In a recent pivotal study,
Novartis’
Scemblix (asciminib) has shown promising results as a potential first-line treatment for
Philadelphia chromosome-positive chronic myeloid leukemia (Ph+ CML). The findings from the ASC4FIRST trial, which were initially highlighted in January, were presented at the American Society of Clinical Oncology (
ASCO) annual meeting. This Phase III study is particularly noteworthy as it is the first to directly compare a novel CML treatment against existing first- and second-generation
tyrosine kinase inhibitors (TKIs).
The ASC4FIRST trial enrolled 405 adults who were newly diagnosed with Ph+ CML in the chronic phase. Participants were randomly assigned to receive either once-daily oral Scemblix or an investigator-selected TKI from existing options, including
Gleevec (imatinib) and second-generation TKIs like
Tasigna (
nilotinib),
Sprycel (dasatinib), and
Bosulif (bosutinib). The trial's two primary endpoints focused on major molecular response (MMR) rates at week 48.
Scemblix demonstrated significant efficacy, with 67.7% of patients achieving MMR at week 48, compared to 49% for those on investigator-selected TKIs. This translates to a near 19% benefit in favor of Scemblix. When directly compared to Gleevec, Scemblix's advantage was even more pronounced, with MMR rates of 69.3% versus 40.2% for Gleevec.
One of the standout aspects of Scemblix’s performance in this trial was its ability to achieve deeper molecular responses.
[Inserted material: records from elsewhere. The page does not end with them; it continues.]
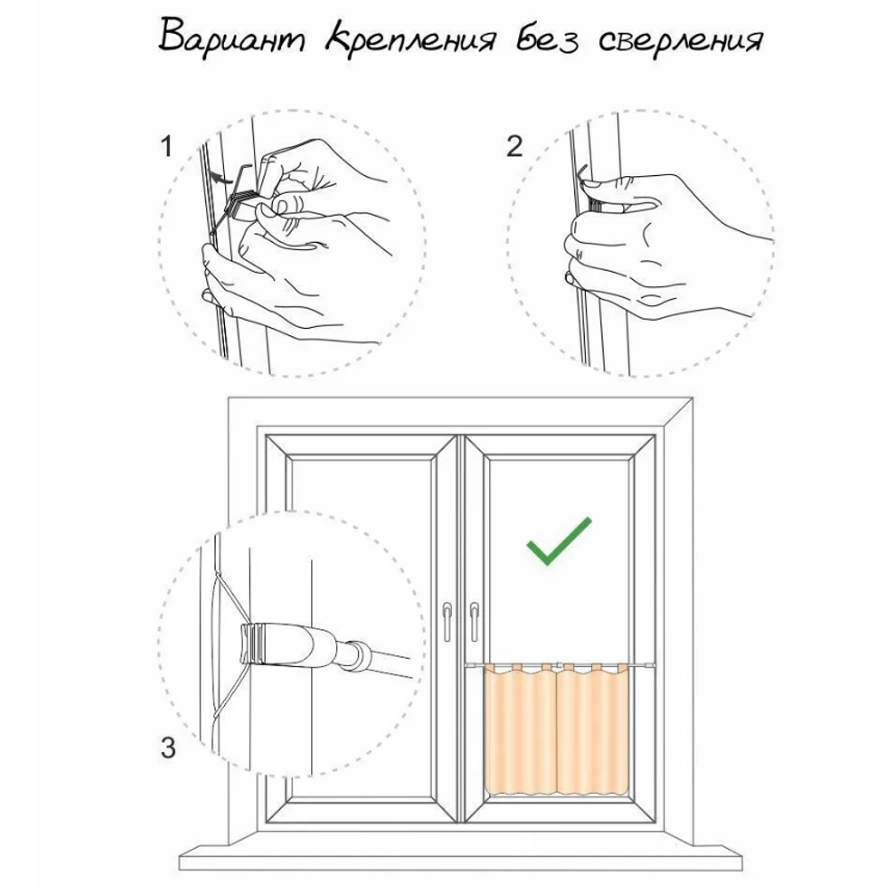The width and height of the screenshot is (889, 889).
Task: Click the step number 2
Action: click(514, 147)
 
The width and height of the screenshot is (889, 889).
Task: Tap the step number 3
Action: click(168, 748)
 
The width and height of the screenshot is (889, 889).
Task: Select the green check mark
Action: click(558, 541)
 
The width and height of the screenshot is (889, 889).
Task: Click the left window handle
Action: click(447, 621)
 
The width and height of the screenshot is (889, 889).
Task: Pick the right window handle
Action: click(474, 621)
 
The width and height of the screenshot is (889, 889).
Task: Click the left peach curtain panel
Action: click(520, 730)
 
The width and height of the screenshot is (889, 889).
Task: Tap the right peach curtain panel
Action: click(592, 730)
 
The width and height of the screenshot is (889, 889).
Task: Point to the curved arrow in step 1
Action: click(220, 176)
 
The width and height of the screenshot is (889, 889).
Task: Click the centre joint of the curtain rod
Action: click(558, 663)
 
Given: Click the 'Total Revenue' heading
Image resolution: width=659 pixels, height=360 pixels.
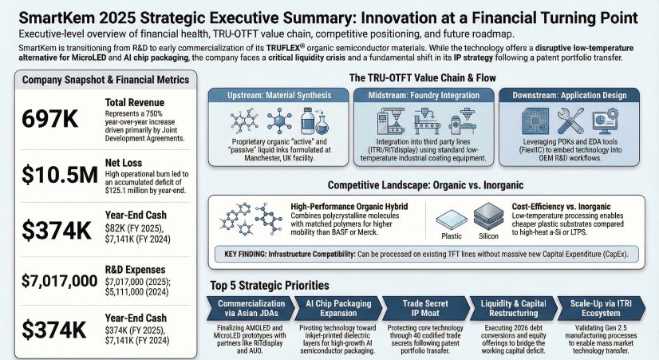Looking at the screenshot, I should [x=136, y=101].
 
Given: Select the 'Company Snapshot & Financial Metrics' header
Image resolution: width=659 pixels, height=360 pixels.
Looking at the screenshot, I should [x=105, y=80].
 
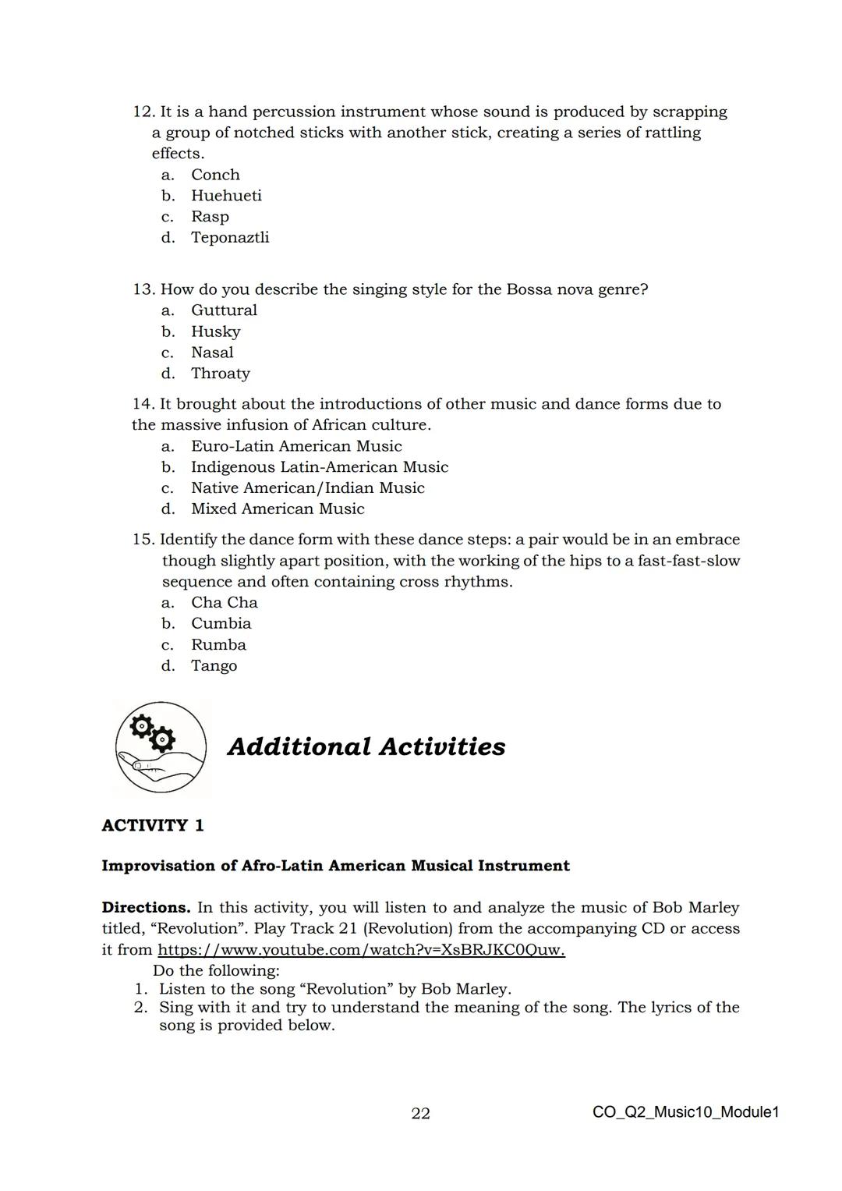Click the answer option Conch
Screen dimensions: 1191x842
(x=215, y=175)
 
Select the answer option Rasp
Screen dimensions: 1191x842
(x=210, y=217)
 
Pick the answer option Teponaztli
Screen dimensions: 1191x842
(x=230, y=237)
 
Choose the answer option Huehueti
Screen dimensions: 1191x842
(x=226, y=196)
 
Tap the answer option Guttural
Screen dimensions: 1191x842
(x=224, y=310)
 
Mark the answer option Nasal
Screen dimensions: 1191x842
(x=212, y=353)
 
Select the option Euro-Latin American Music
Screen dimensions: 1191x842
(x=296, y=446)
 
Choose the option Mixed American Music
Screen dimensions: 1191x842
(x=278, y=509)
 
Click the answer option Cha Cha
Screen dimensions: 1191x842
(x=224, y=603)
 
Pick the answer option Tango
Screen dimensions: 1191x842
(x=214, y=666)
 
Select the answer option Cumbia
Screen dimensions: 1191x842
(x=221, y=624)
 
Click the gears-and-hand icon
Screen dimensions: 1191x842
(x=161, y=746)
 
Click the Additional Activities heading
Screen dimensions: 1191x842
(x=366, y=746)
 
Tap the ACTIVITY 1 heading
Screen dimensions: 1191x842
(x=153, y=825)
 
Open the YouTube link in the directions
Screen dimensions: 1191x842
(x=361, y=950)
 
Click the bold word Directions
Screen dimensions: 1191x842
(x=146, y=908)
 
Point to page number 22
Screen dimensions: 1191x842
(x=420, y=1113)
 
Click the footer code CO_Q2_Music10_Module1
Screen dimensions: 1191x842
(x=685, y=1112)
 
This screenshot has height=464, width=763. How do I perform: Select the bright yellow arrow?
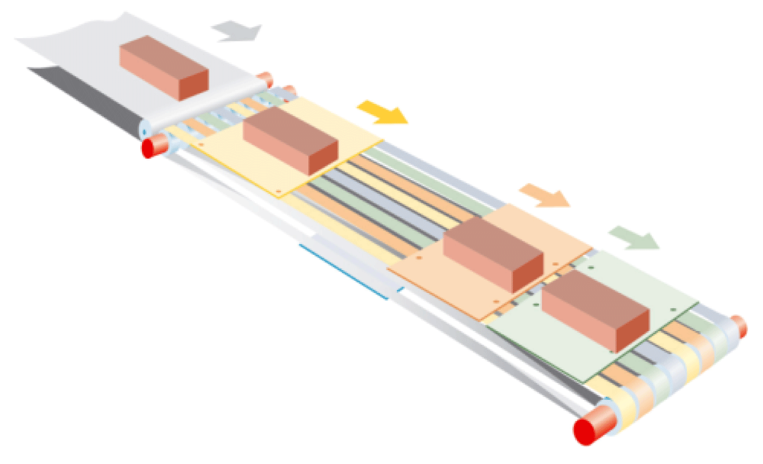coord(383,112)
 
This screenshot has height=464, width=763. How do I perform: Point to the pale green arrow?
coord(634,237)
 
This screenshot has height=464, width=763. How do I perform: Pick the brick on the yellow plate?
coord(290,140)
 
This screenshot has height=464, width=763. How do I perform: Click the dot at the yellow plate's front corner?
coord(279,191)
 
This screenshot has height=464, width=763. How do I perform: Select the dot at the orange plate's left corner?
coord(419,258)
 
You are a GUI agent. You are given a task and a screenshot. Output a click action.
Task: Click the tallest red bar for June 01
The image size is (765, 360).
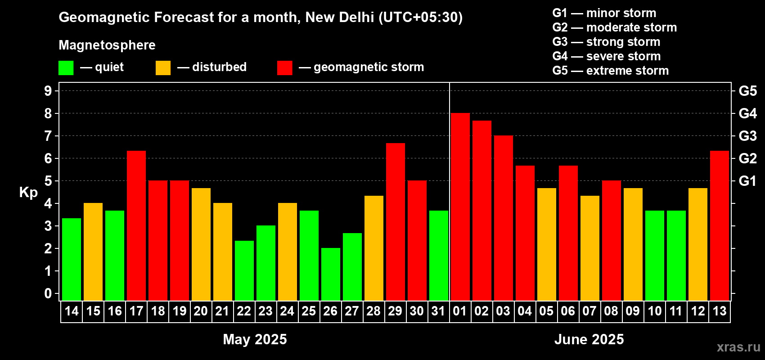pos(460,207)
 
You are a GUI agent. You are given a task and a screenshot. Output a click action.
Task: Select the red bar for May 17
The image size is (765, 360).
pos(136,225)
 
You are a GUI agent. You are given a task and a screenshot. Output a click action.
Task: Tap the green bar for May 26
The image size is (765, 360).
pos(331,274)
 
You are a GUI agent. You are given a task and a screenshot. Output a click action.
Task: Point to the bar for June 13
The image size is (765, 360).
pos(720,225)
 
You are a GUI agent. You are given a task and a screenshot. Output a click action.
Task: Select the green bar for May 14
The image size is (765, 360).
pos(72,259)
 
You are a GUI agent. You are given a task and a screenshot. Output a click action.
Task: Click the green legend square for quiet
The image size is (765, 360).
pos(66,68)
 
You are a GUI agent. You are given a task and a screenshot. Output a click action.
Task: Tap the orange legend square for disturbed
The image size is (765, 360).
pos(163,68)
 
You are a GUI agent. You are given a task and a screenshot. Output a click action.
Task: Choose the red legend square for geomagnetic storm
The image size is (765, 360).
pos(284,68)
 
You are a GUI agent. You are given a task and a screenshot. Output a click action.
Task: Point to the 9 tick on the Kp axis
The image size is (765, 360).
pos(48,91)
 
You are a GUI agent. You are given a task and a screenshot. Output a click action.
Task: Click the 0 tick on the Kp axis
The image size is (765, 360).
pos(48,294)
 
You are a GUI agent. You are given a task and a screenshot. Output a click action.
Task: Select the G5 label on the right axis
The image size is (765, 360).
pos(747,91)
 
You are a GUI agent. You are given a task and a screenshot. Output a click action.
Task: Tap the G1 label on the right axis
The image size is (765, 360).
pos(747,181)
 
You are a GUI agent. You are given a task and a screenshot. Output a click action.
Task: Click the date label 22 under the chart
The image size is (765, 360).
pos(244,311)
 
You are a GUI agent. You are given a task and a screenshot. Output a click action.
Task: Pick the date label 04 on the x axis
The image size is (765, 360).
pos(525,311)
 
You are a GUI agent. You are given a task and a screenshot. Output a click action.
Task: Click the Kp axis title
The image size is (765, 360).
pos(28,193)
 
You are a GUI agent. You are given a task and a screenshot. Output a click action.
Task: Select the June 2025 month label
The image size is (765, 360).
pos(589,339)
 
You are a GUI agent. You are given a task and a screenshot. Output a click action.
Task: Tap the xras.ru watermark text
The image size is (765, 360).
pos(738,347)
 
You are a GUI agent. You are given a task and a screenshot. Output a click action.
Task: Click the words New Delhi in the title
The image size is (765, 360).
pos(340,17)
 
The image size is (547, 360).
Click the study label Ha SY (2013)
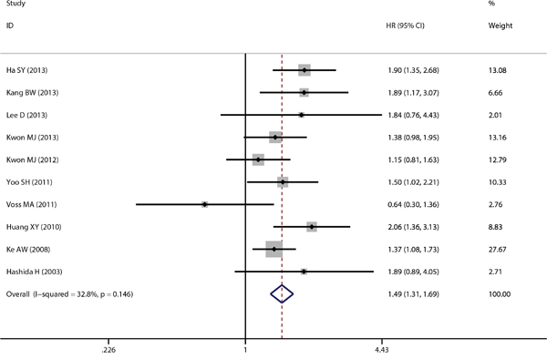[26, 70]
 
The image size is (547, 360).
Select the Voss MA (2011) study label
[31, 204]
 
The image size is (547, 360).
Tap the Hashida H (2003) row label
[35, 272]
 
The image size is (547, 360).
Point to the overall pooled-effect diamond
[282, 294]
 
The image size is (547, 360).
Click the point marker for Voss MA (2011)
[205, 204]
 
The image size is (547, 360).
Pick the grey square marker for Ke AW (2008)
[274, 249]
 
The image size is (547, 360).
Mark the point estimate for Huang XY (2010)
[312, 227]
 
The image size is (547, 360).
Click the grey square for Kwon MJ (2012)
[258, 159]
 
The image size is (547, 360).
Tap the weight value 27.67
[498, 250]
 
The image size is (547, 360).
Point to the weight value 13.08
[498, 70]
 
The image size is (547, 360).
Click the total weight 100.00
[500, 294]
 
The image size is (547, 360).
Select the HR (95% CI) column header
[406, 26]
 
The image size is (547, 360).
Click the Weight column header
[501, 26]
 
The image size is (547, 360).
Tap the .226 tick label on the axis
[108, 350]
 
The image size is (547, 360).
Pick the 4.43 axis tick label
[382, 350]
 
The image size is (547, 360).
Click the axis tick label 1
[245, 350]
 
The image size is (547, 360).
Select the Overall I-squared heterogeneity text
[69, 294]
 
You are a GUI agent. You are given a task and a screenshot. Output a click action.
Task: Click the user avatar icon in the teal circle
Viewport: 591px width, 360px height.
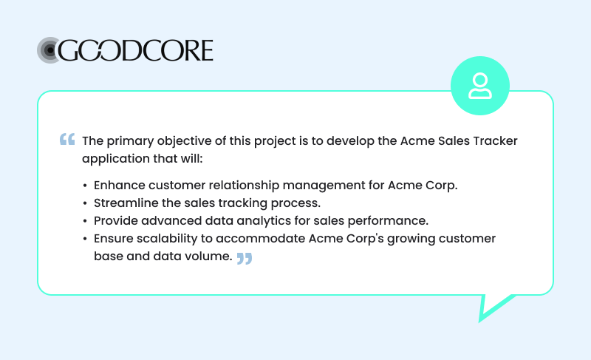[480, 86]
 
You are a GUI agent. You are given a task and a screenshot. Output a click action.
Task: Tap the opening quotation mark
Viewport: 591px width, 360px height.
[67, 139]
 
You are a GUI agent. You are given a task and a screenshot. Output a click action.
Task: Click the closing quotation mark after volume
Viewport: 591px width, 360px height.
[245, 258]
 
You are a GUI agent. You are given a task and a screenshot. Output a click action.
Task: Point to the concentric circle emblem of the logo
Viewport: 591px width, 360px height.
[49, 50]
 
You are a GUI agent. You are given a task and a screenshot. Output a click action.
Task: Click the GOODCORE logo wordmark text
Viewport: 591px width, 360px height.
[137, 50]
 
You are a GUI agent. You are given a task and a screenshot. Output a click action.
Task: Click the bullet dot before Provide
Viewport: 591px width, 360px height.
[86, 221]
According to senior study author Jorge Cortes, a substantial number of patients—35% to 40%—achieved an MR4 response with Scemblix, which is better than the outcomes observed with Gleevec and all other TKIs evaluated. Furthermore, although the study wasn't specifically designed to make direct comparisons with second-generation TKIs, early results indicating MR4.5 responses also favored Scemblix, with about 16% to 18% of patients achieving this deep molecular response.
The safety profile of Scemblix was another significant highlight of the study. Haematologic toxicities, such as
thrombocytopenia and
neutropenia, occurred at rates of 13% and 10%, respectively, which were deemed "equivalent, but mostly better" compared to the TKIs. Non-haematologic toxicities, including gastrointestinal and lab events, also showed an overall favorable profile for Scemblix. Importantly, the rate of
arterial occlusive events was low, and there were fewer treatment discontinuations due to adverse events with Scemblix compared to the control arms.
ASCO expert Oreofe Odejide remarked on the significance of these findings, highlighting the balance of efficacy and tolerability shown by Scemblix. Given that more than 40% of newly diagnosed CML patients fail to achieve a major molecular response within a year of treatment and often need to switch therapies due to adverse events, Scemblix represents a promising alternative with the potential to improve patient outcomes and reduce treatment-related complications.
Originally approved in 2021 as a third-line treatment for Ph+ CML, Scemblix’s demonstrated efficacy and safety in the ASC4FIRST trial provide a compelling case for its use as a front-line therapy. If approved for first-line use, Scemblix could become a new standard of care for patients newly diagnosed with Ph+ CML, offering a significant improvement in achieving and maintaining molecular responses while also reducing the risk of adverse events.